## WHAT YOU WILL DO
Copy the material from the line with "Given: Click the Studio Fit-Out name text" up to and including the line with "Image resolution: width=136", reproducing each line word for word.

## LISTING
=======

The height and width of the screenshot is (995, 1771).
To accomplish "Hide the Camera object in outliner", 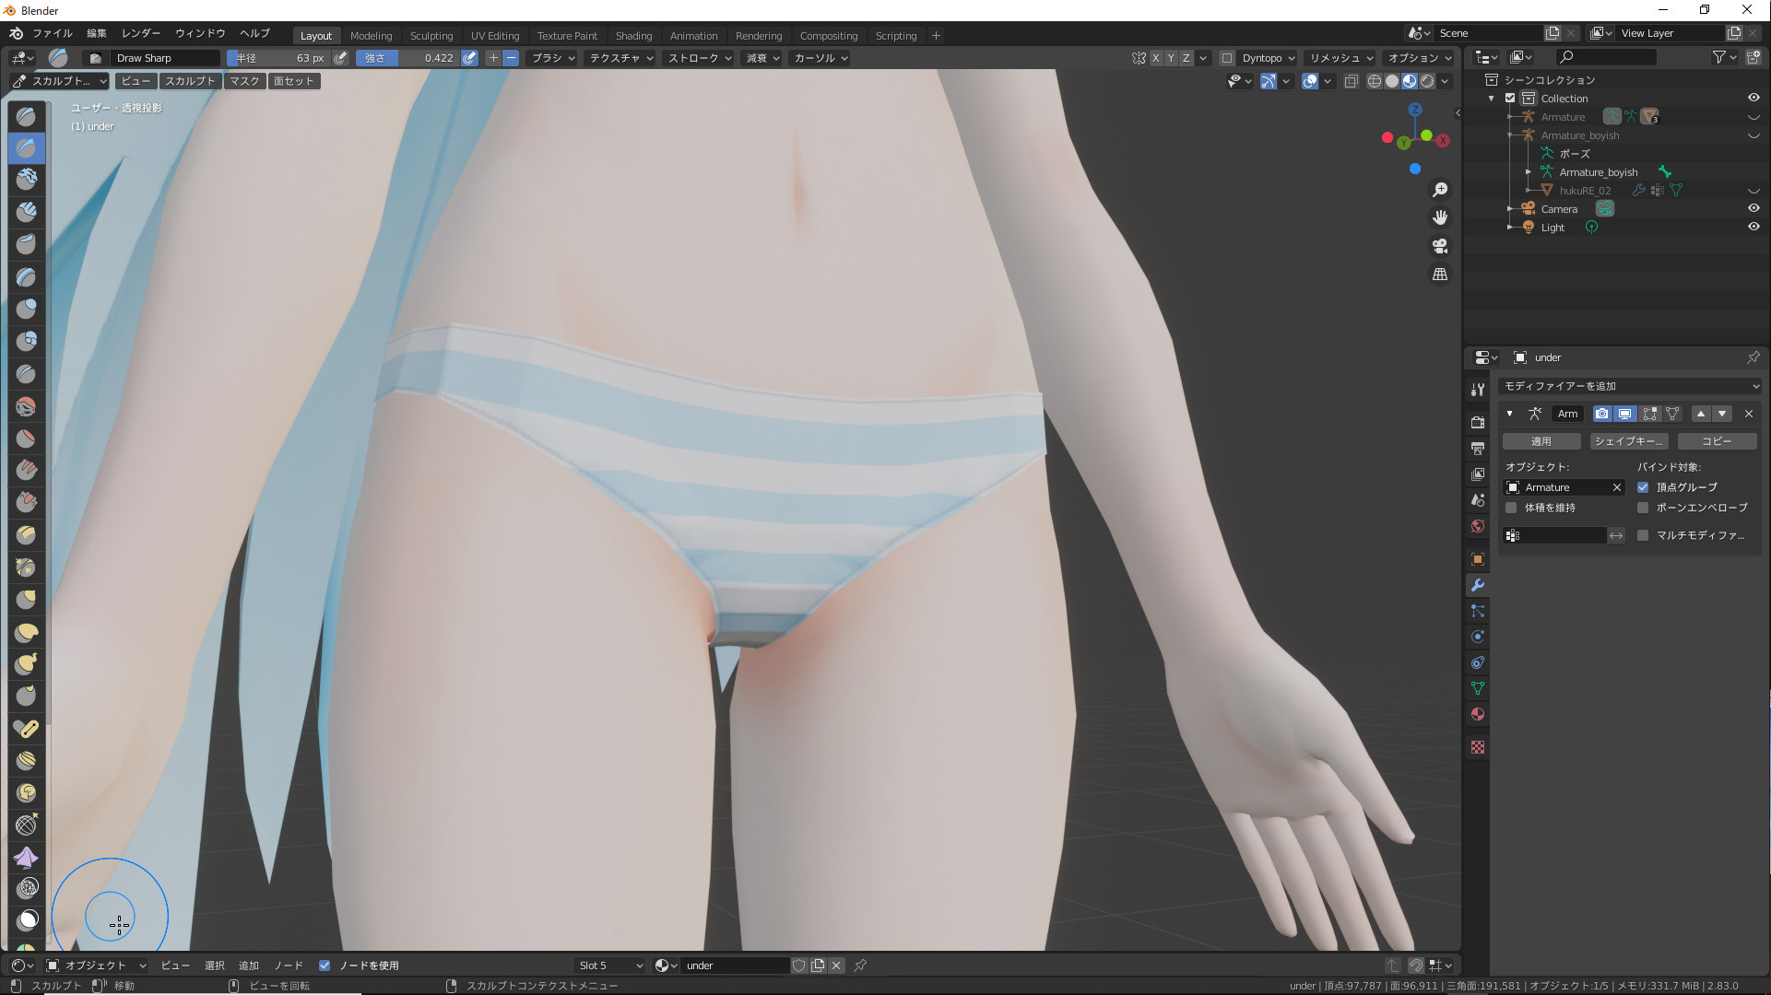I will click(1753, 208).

=======

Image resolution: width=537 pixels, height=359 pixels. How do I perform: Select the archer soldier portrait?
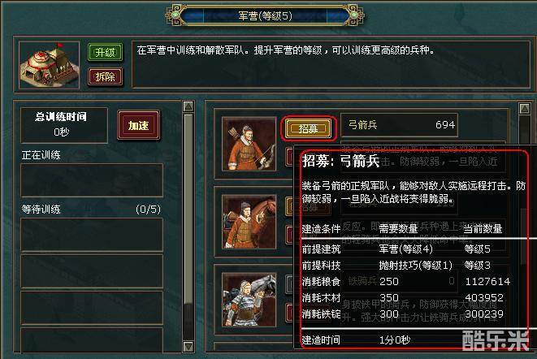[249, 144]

=======

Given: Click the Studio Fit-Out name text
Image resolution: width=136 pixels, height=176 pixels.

=======

## WRITTEN RESPONSE
Given: Click the Studio Fit-Out name text
Image resolution: width=136 pixels, height=176 pixels.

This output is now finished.